Different types of services in multiple jobs

9.png
As mentioned earlier, the service layer is divided into three types of services. The first type is unitized service, which is the main type of service under the multi-active architecture. For example, the information modification of Taobao buyers is a typical unitized service. The user ID of the home is used for traffic diversion. In this dimension, closed calls within the unit can be realized, without relying on the peer data, and the underlying data synchronization only ensures that the peer data is complete when the data is switched, and can complete the data. Yes, the business can be run directly after switching. The second is centralized service, mainly for scenarios where global configuration or business has strong central read and write requirements, such as inventory deduction. It is not allowed to deduct the same inventory in multiple places at the same time. This scenario will definitely access the central database. The bottom layer synchronizes data through one-way synchronization. This kind of service does not provide multiple livelihoods, but disaster tolerance capabilities. The third type is ordinary service, which is aimed at if the business is divided according to a certain dimension, then some coupled edge services may not be divided according to the same dimension. This kind of business may choose ordinary services, such as Taobao transactions according to purchase The home ID is divided, then sellers cannot be divided according to this dimension. Ordinary services can tolerate synchronization delays, that is, eventually consistent, but cannot accept access delays, so they are mainly oriented to read services and are not recommended for writing scenarios.
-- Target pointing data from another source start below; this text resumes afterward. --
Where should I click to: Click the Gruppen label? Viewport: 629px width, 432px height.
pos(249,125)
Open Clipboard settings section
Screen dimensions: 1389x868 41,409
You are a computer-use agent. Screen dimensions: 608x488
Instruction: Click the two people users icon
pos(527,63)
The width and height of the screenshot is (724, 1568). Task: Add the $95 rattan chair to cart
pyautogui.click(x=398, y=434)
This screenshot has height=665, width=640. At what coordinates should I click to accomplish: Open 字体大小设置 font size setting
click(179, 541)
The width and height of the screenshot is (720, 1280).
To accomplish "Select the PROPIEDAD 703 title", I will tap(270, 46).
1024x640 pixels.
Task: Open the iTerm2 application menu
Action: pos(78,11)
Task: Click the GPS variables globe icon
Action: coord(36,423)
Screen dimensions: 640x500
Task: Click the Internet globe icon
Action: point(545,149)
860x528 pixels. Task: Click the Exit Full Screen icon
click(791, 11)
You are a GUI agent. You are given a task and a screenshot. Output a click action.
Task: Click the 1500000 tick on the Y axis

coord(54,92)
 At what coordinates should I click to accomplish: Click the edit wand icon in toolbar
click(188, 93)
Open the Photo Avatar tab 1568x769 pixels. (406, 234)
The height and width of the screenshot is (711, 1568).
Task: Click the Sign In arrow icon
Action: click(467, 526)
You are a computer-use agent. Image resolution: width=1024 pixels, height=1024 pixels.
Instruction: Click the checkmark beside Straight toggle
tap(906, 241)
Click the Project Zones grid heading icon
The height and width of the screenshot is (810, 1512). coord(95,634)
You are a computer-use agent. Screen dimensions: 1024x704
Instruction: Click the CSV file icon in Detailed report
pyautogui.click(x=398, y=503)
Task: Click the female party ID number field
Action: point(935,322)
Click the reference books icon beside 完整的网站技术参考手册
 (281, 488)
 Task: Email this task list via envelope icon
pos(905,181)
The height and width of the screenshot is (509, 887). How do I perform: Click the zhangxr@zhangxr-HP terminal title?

Cross-cloud data synchronization

10.png
The above three service types have different data synchronization methods at the bottom, so two cross-cloud data synchronization methods are given. The first is the COPY type of data synchronization method, which is mainly for centralized services and ordinary services. The data is one-way synchronized, and the unit can only be read but not written. The synchronization task configuration is realized through the whitelist + DDL release method. The second is the UNIT type of data synchronization method, which is mainly oriented to unitized services and ordinary services. The data is bidirectionally synchronized, and each unit can read and write. At this time, it is necessary to solve the anti-loop problem through transaction tables, etc., and through the global Sequence avoid confict.

Anti-circulation&Sequence

11.png
Alibaba Cloud PolarDB and RDS databases have implemented the two capabilities of anti-loop and sequence. In the anti-loop part, there are mainly two ways. The first is the transaction table method, that is, when the business is written to the database, that is, the transaction is submitted and the Binlog is generated. After the Binlog is taken by the DTS and the analysis is completed, the direction will be found When the target unit DB is written, a custom record will be generated in the transaction table, so that the transaction landing in the unit will actually have an additional small Event in addition to the original business logic. After parsing through the DTS of the target end, you will find that there is an additional transaction operation in Binlog, and you will know that this operation is from DTS, not from the business system, so you can filter out the operation and place the data loop. The second method is through THREAD_ID, which is an optimization function customized by the AliSQL kernel. The THREAD_ID of the native MySQL kernel is changed from 8 bytes to 5 bytes. Therefore, the service generation connection can only be between 0x00000 and 0xFFFFF, and the high bit is It is reserved for DTS connections, so that the central DB can distinguish between the two types of connections. Binlog will record all THREAD_IDs. Therefore, DTS can clearly parse out whether the operation comes from the business or the DTS. If it comes from the business, it will be synchronized. If it comes from the DTS, then Interrupt to achieve the anti-circulation function. The first method is somewhat intrusive to the business, and the second is a completely native capability, which does not have much impact on users or the kernel.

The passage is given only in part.